Notion has been compared to a wide range of other applications, but it's really its own thing. It has the feel of a wiki, the organizational capability of a database, and the note-taking and data archiving ability of a networked notepad. Once you understand it, it's easy to set up, but people sometimes have a bit of a challenge getting their arms around the thing.
In our case, my wife often outlines the problem she wants to solve, and I set up a Notion page to manage it. Page setup is usually a ten or fifteen-minute thing. Although Notion does have an API, it doesn't have an integral scripting language. You're mostly just choosing from the many design and data management elements Notion offers and arranging them on a page.
Probably one of the easiest ways for you to understand Notion is for me to show you some examples of how I use it. I use it for tracking everything, including sensitive personal data and confidential work data. As such, when I do show you screenshots, I'm going to have to blur out a lot. You'll get the idea, but private information must remain private.
Keep in mind that these examples are about how I use Notion. One of the biggest benefits to Notion is that you can sculpt it to your unique needs. Another benefit is that you can always tweak and update your implementations so it grows as you do. So my uses have been sculpted into my workflow. Yours, of course, will fit what you need to do every day.
Review product tracker
I can't recall if this was the first project I set up, but it's certainly one of the first. As a tech columnist and product reviewer, I get an enormous flow of review products that show up to be reviewed. I needed to keep track of the products and status of their reviews. To manage this, I started with a kanban board, or what Notion calls the board view. If you think this looks a lot like Trello, you're not wrong. Notion has a full Trello-like implementation as just one of its tools.
My four columns are:
Ready to Write/Edit: This contains products that I've already tested, vetted, and researched and are next in line to be written up.

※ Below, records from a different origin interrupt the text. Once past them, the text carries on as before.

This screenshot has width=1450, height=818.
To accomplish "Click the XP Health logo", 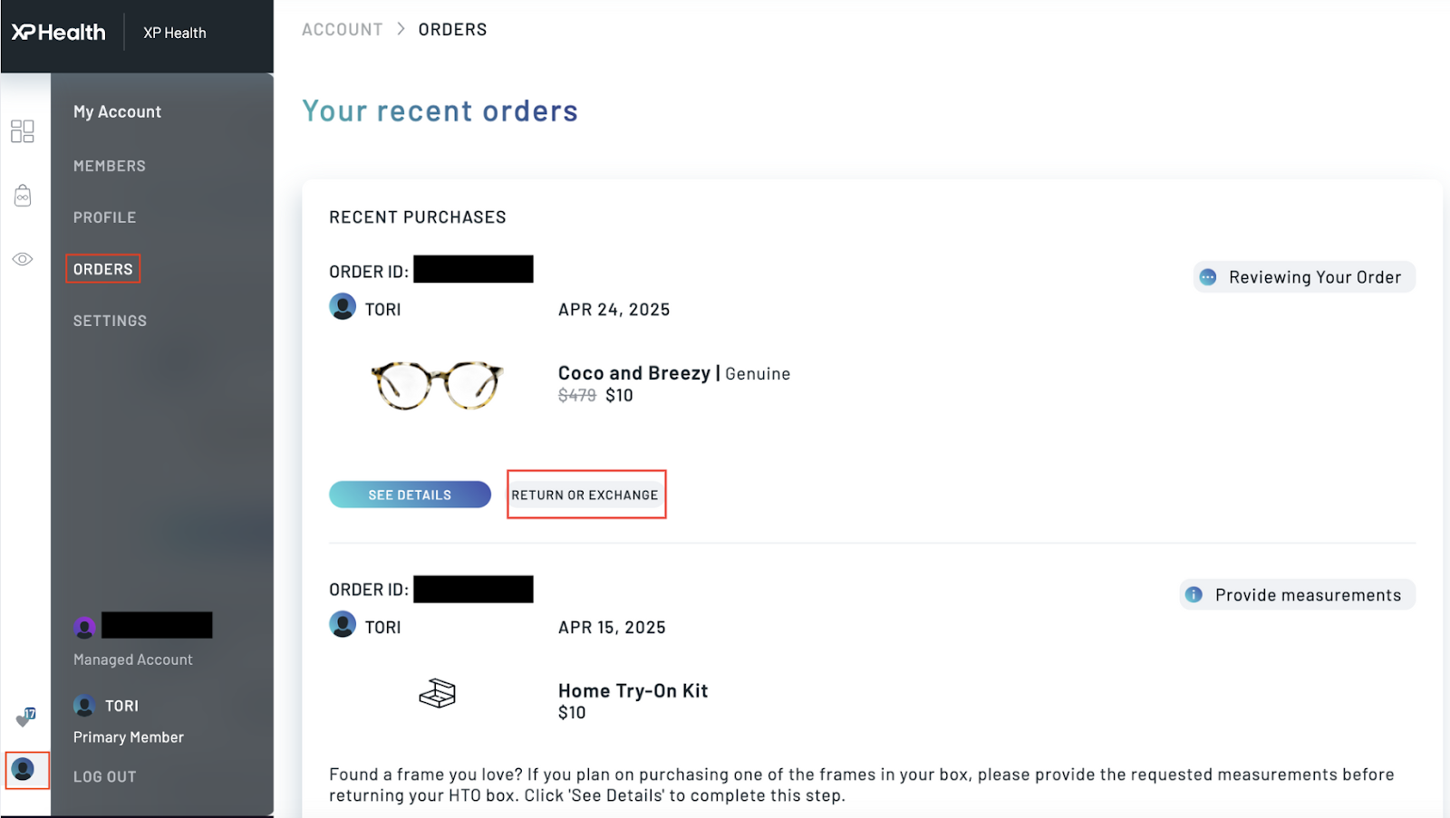I will (59, 33).
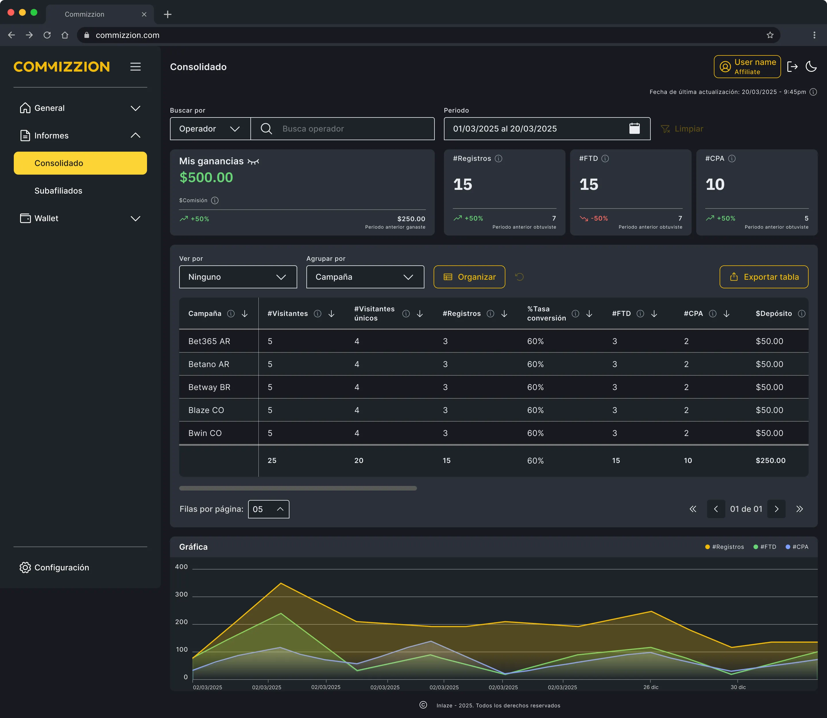Click last update date info icon

click(x=813, y=92)
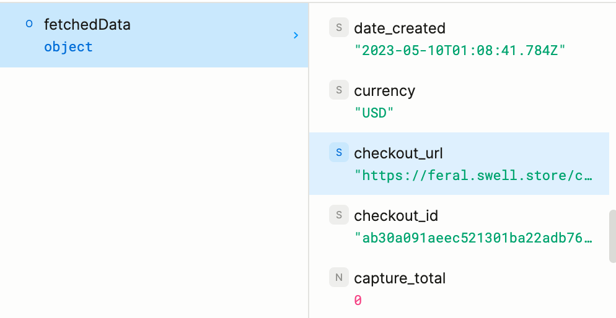Image resolution: width=616 pixels, height=318 pixels.
Task: Click the "USD" currency value
Action: coord(374,113)
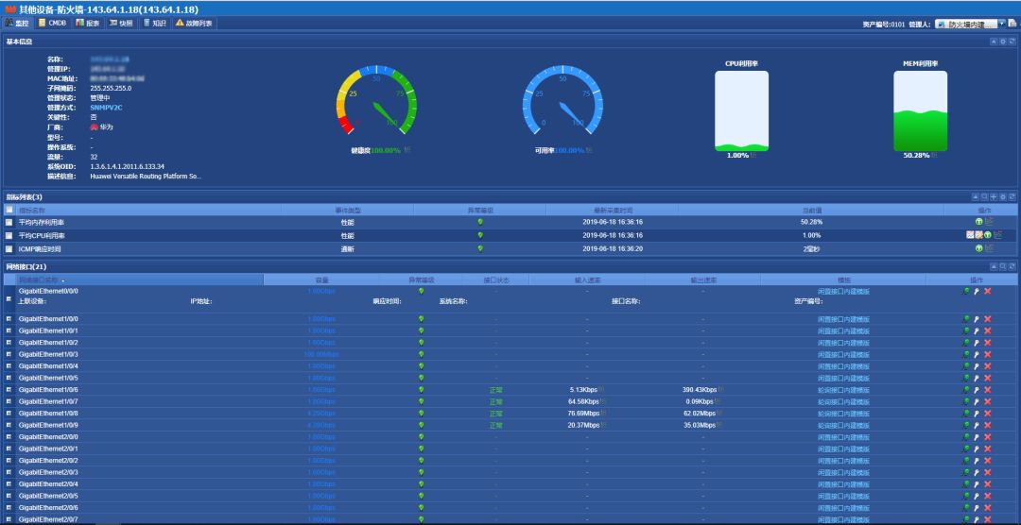The height and width of the screenshot is (525, 1021).
Task: Check the 平均内存利用率 row checkbox
Action: [9, 222]
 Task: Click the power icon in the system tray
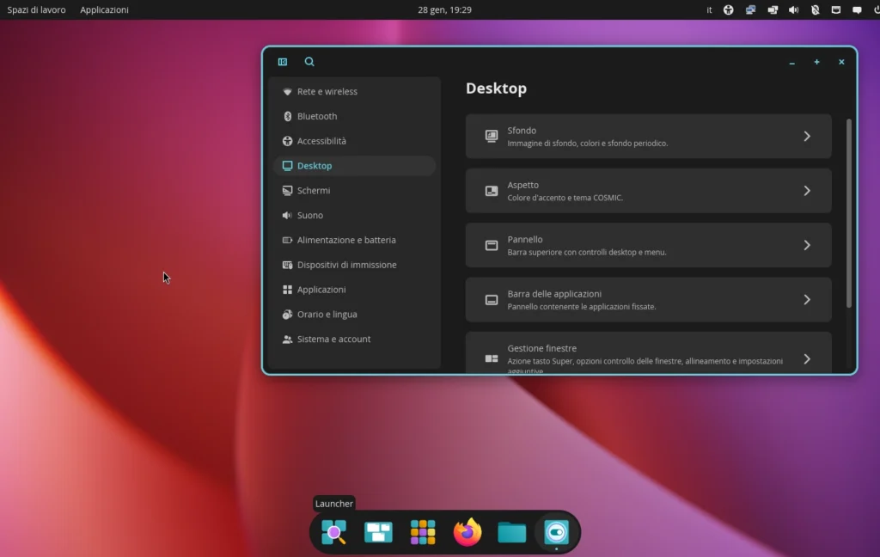pyautogui.click(x=876, y=9)
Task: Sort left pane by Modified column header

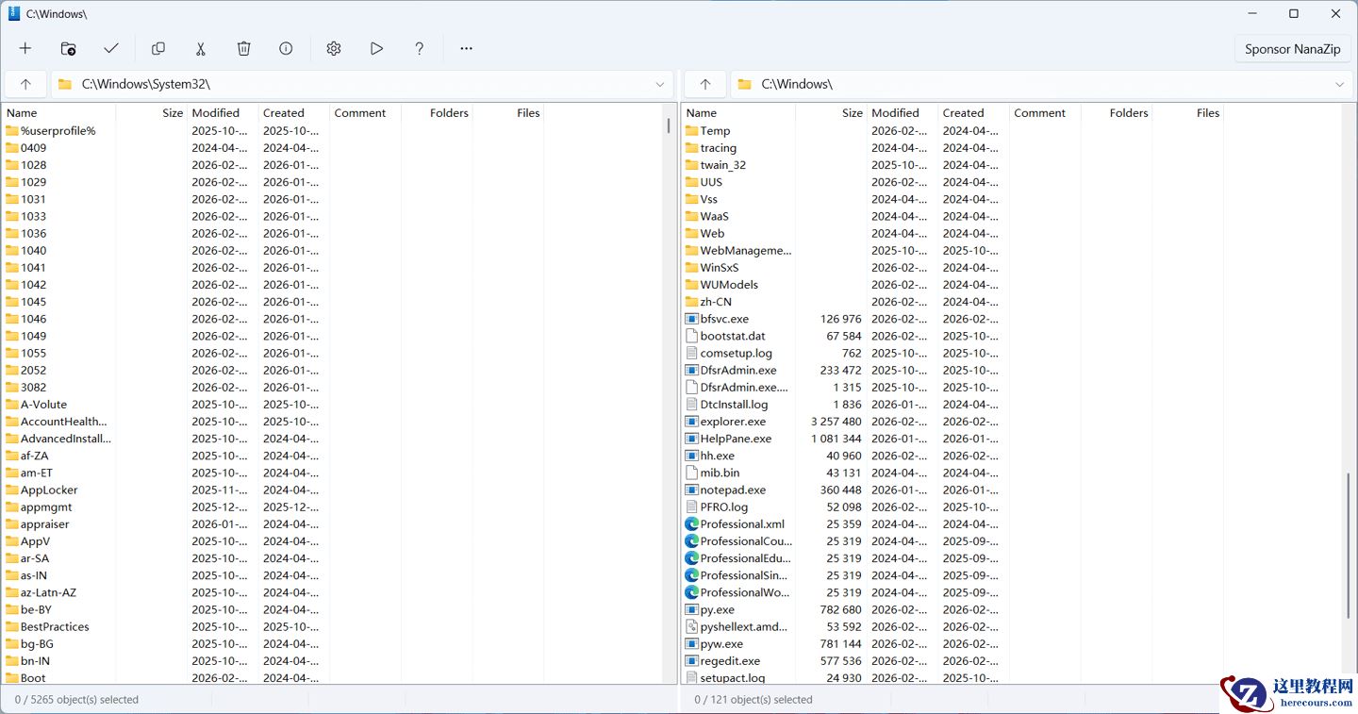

David Review Items: This contains the overall master list of review products.
Desktop Fabrication: This is a big area that contains products like 3D printers, CNCs, laser cutters, and related tools.
Guides: This is where I combine products on a specific theme.
The tabs across the top are In House, To Arrive, On Hold, Posted, All Items, and Cancelled. They're quite powerful because I can assign a given review to any one of these categories (which I created when I set up my board) and can see the product's status and where the product is in the review cycle.
Any one of the product entry blocks can have as many custom fields as you want. I chose a set that helps with review management:
I also use a similar kanban table to track bug reports for the software products I produce:
As you can see, I've set certain tags to specify the product associated with each bug, the urgency level of each bug, as well as the overall category.
Let's switch over to the page where I organize most of my coding information and notes about each project I'm coding. Here's an overview of it. Notice that there are expand/collapse arrows under most of the sections.
You can cram a ton of information under one of those drop-downs. Here's a list of coding resources. Note that I chose to organize this information in three columns:
At the top of the page are some links to more in-depth notes. You can also use Notion as a note-taking system, as I've done here:
I have a similar style page for all the 3D printers I work with. There's a main 3D printing page, then sub-pages with details, tables, images, and more.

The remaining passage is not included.